Houses in Multiple Occupation (HMO)

  • 17 Dec 2015

The Residential Landlords Association has called on the Government to rein in plans to transform the way Houses in Multiple Occupation (HMO) are licensed.

The RLA has responded to a Government consultation on plans to extend mandatory licensing for HMOs – changes which could potentially see hundreds of thousands more homes needing licences.

At present mandatory HMO licensing is restricted to properties that are three or more storeys high, containing five or more people in two or more households with shared facilities.

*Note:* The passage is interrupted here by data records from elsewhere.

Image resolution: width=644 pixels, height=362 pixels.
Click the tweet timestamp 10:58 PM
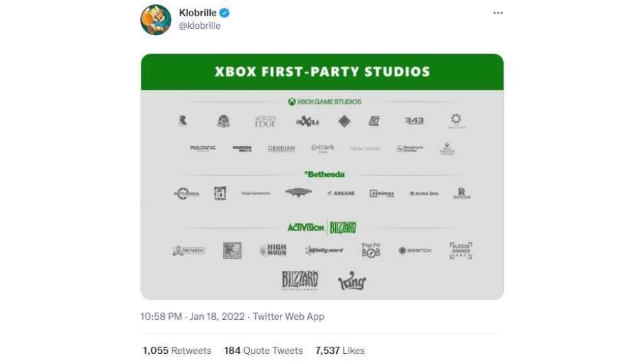(162, 317)
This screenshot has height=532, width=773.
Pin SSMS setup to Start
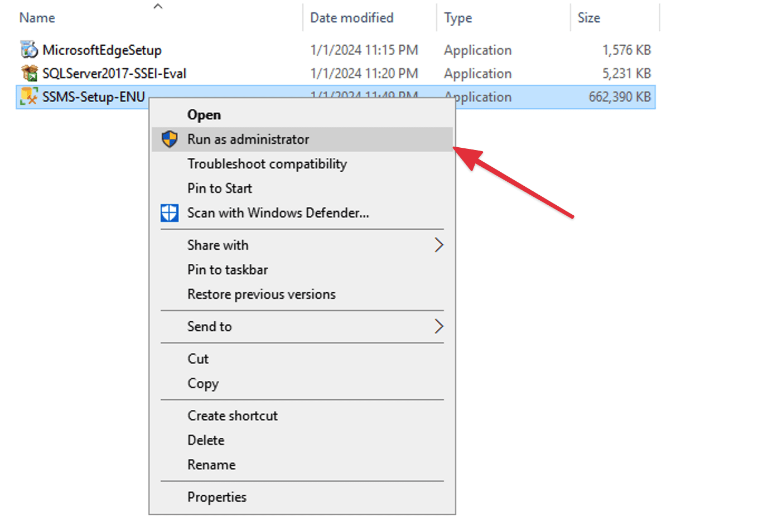[219, 188]
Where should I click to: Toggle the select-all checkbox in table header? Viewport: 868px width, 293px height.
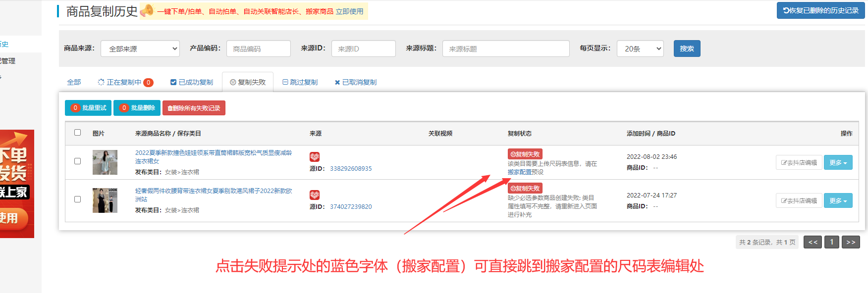[77, 133]
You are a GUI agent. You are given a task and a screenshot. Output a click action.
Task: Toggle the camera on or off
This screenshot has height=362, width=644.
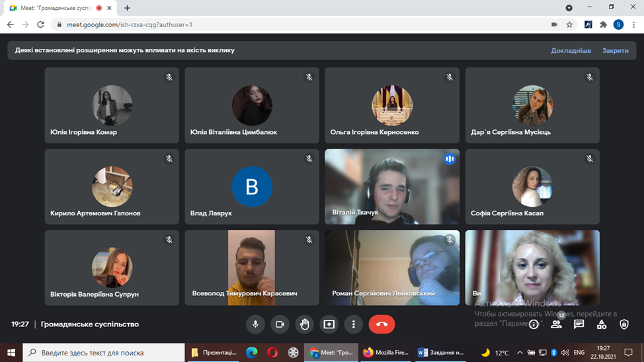tap(280, 324)
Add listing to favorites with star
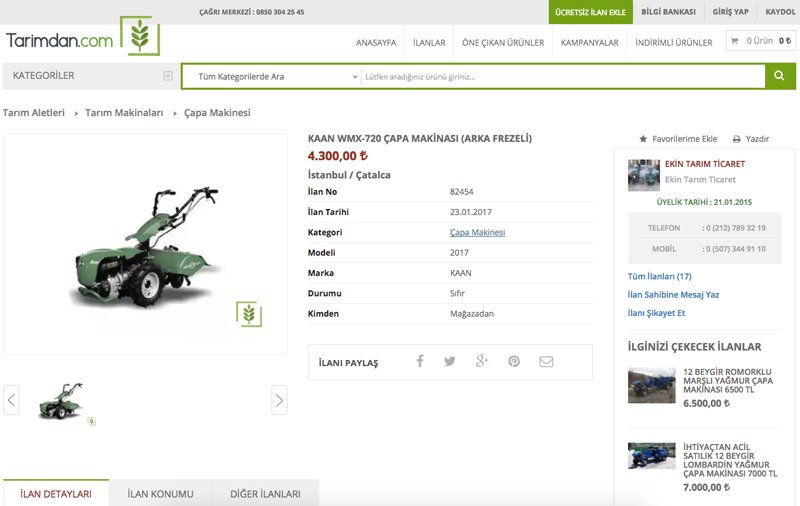Viewport: 800px width, 506px height. pyautogui.click(x=643, y=139)
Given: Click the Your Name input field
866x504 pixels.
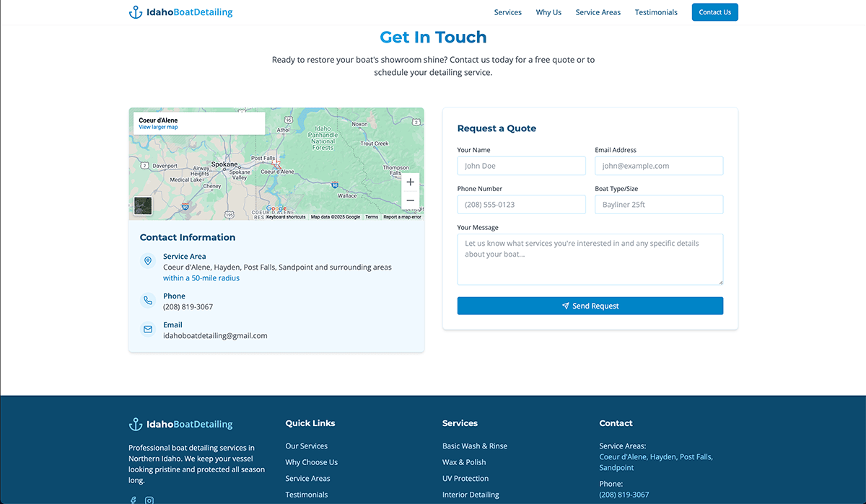Looking at the screenshot, I should click(x=521, y=166).
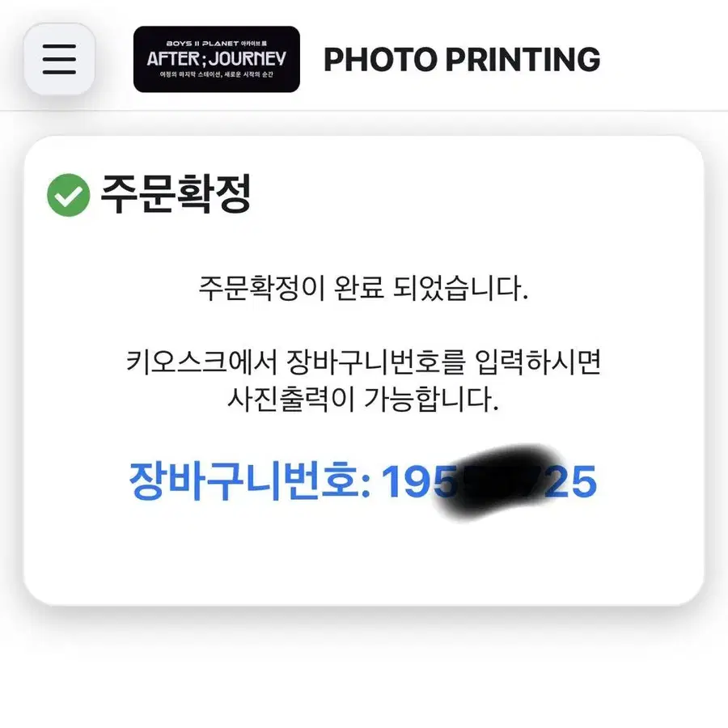Select the 주문확정 heading
The height and width of the screenshot is (728, 728).
(x=176, y=193)
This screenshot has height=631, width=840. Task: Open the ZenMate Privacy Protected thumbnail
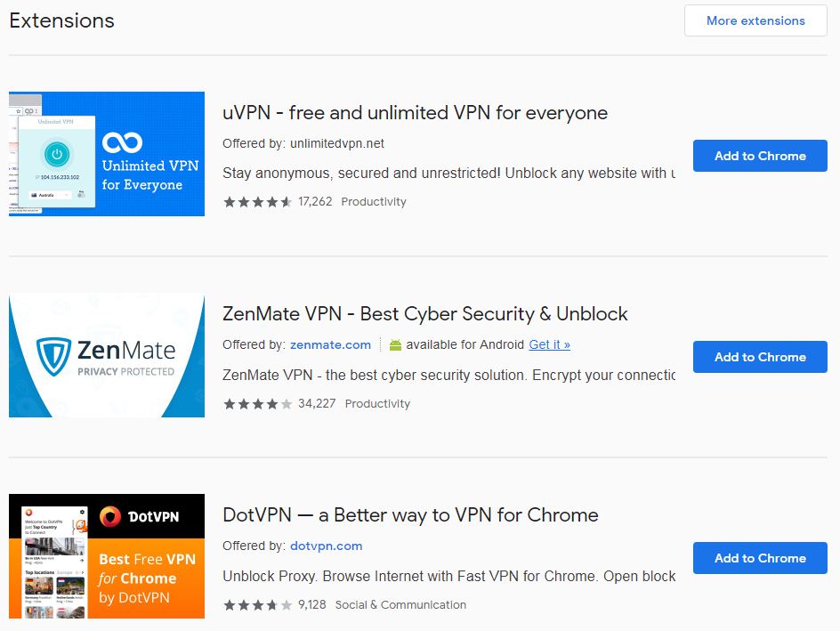click(107, 355)
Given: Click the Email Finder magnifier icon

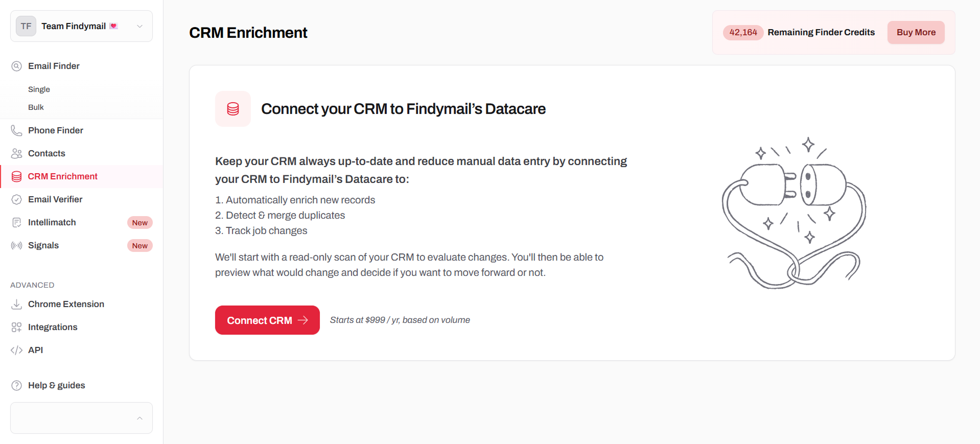Looking at the screenshot, I should pyautogui.click(x=17, y=66).
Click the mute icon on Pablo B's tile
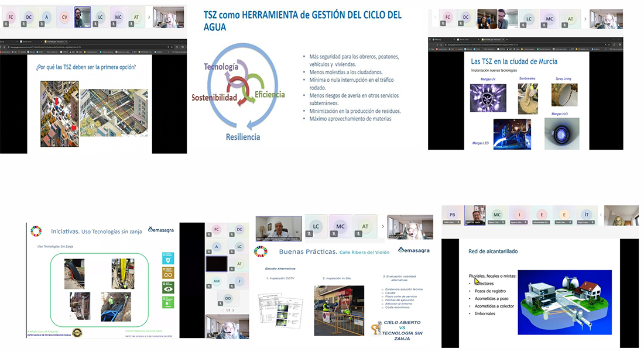644x352 pixels. coord(458,222)
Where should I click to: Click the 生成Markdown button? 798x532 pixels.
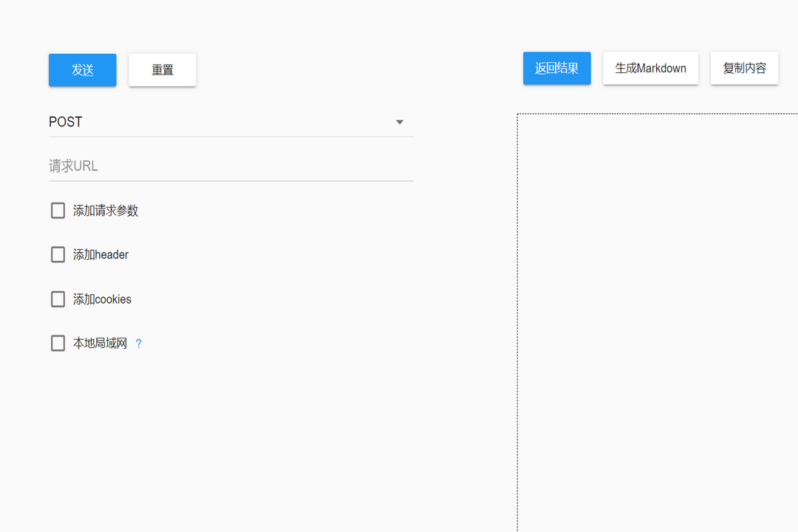coord(650,67)
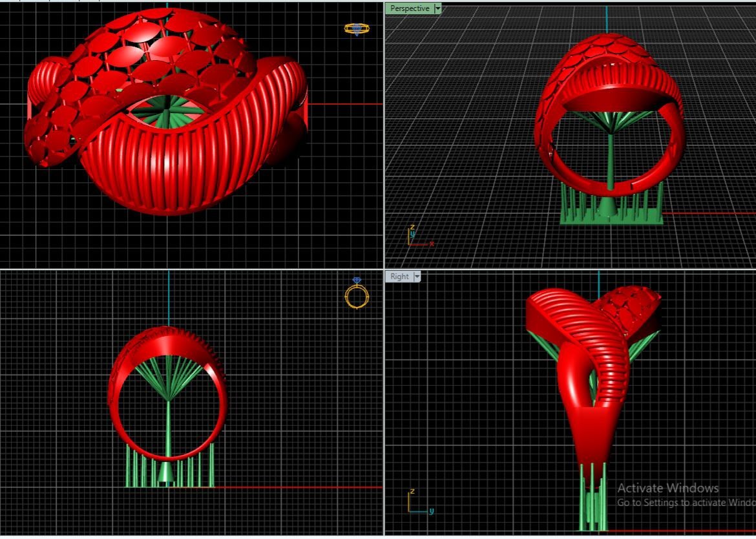Click the front-view ring icon with blue gem
The height and width of the screenshot is (539, 756).
point(357,295)
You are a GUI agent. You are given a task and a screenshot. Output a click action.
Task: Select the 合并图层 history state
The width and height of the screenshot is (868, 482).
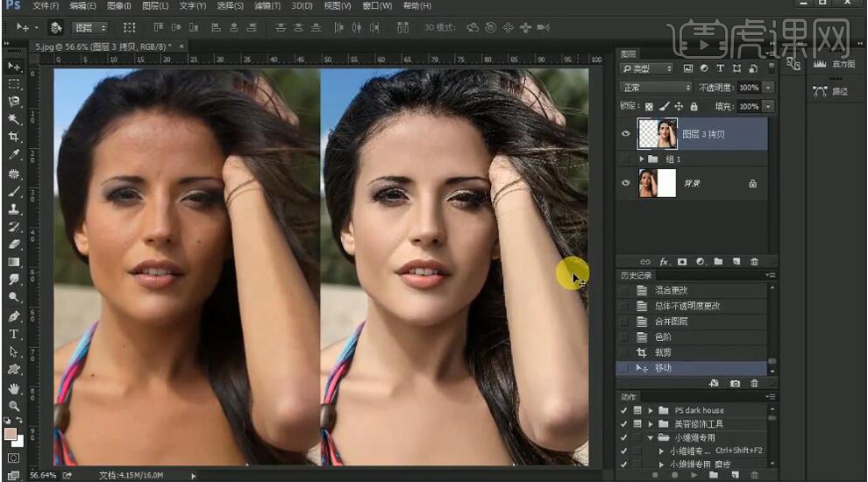tap(671, 322)
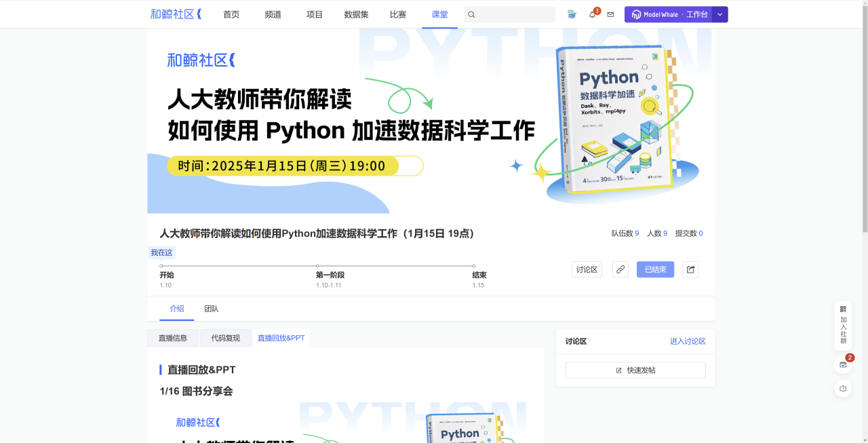
Task: Switch to the 代码复现 tab
Action: (225, 338)
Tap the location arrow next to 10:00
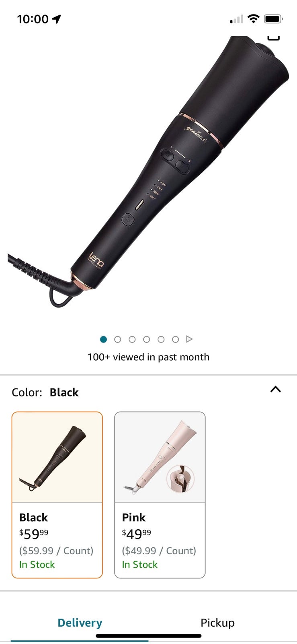 (56, 19)
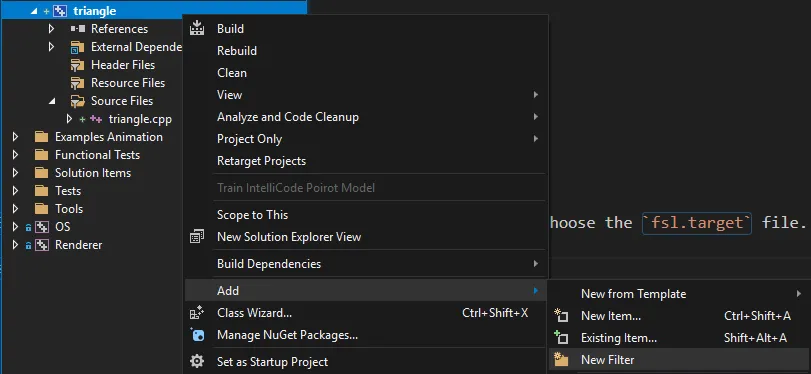Collapse the Source Files filter
Screen dimensions: 811x374
click(x=51, y=101)
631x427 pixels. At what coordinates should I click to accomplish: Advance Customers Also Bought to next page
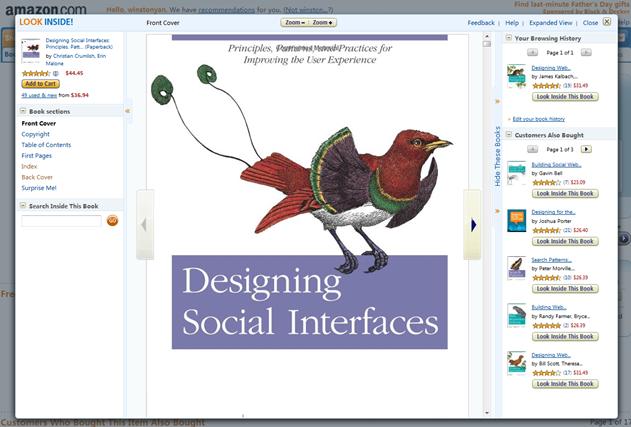(x=586, y=149)
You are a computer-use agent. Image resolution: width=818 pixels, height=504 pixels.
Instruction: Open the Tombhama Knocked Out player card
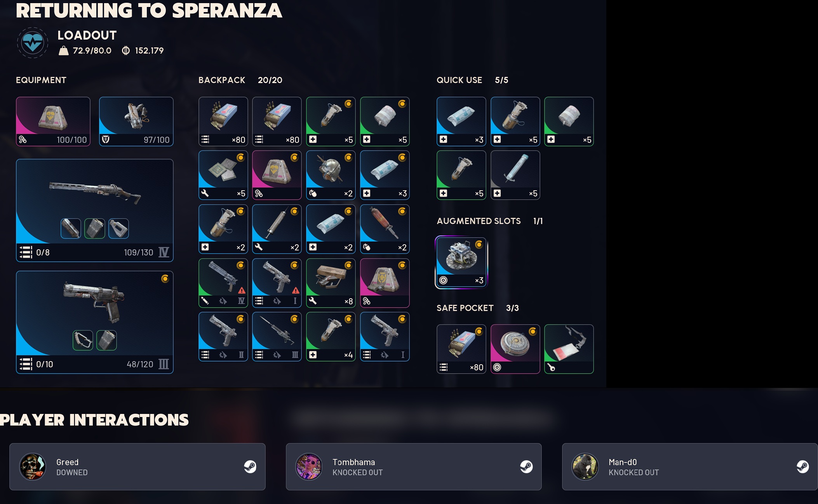click(x=414, y=466)
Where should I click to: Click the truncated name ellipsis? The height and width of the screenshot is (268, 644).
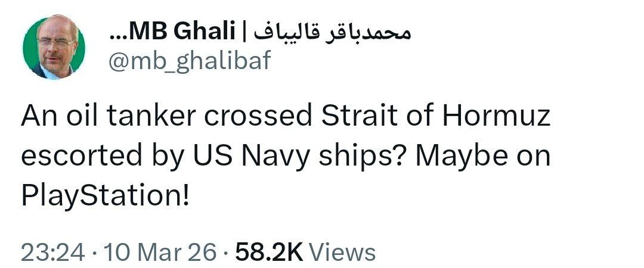coord(117,35)
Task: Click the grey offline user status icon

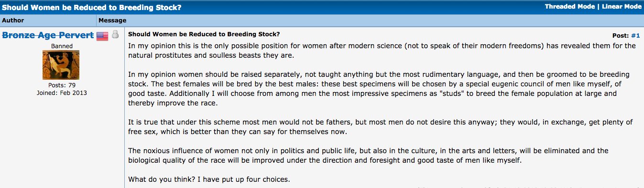Action: pos(115,35)
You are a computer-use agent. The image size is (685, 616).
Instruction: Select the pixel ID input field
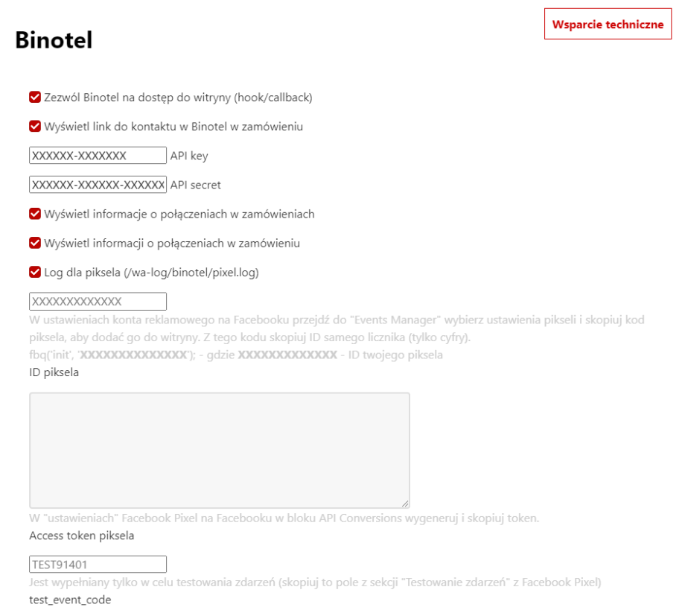coord(98,302)
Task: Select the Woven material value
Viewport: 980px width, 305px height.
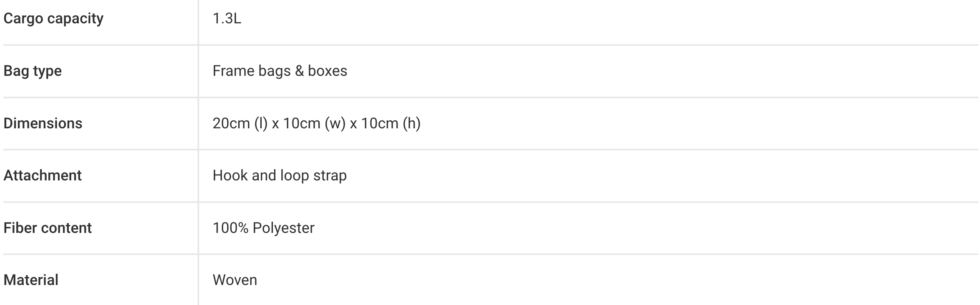Action: tap(235, 280)
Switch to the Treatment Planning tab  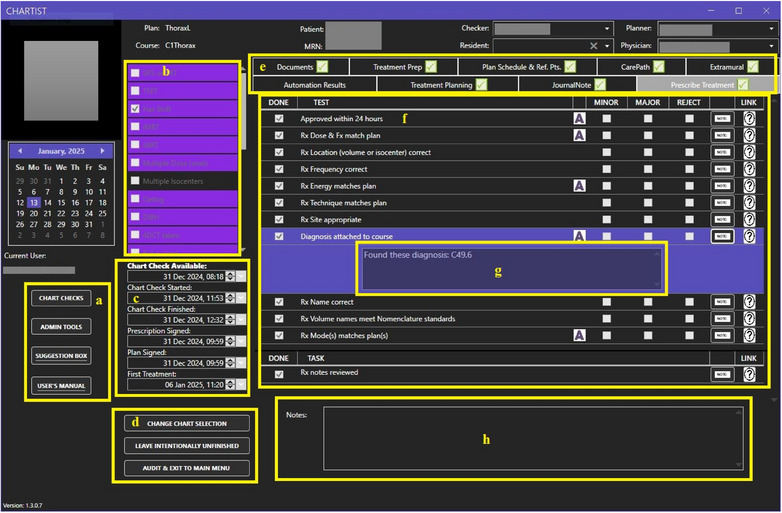pos(447,85)
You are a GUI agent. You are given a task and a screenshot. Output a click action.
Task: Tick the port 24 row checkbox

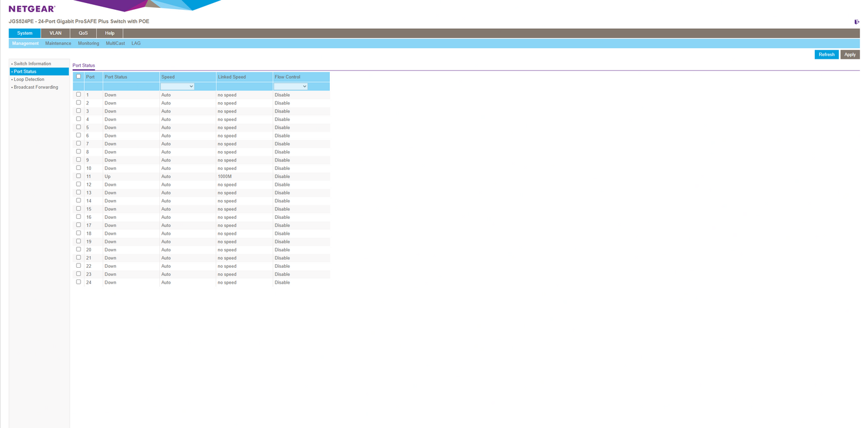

Under the new plans the three-storey criteria for licensing will be amended, either by changing it to two-storey or extending licensing to all HMOs containing five or more people.  The Government is also considering a new national minimum room sizes, of around 6.5sqm for a single room and 10.2sqm for a double room.

The RLA believes many of the changes are unnecessary and says they will put a huge strain on local authorities.

The RLA submission in summary:

  • No change to current HMO thresholds
  • Licences should not be extended beyond two-storey buildings
  • A simpler definition of HMOs
  • Licences granted by default when councils fail to process applications on time
  • No minimum national room size

RLA Policy Director David Smith said:  “The consultation documents assume that maintaining the status quo is not an option.  If this is the case the RLA is asking that any changes to existing legislation are kept to an absolute minimum.

“Local authorities already struggle to enforce the current mandatory licensing requirements and in the face of further budget savings their ability to police an extension that will bring hundreds of thousands of homes into the regime is questionable.”

The Government launched the consultation process on November 6 and it closes on Friday.  Under current plans any changes will be brought in next year.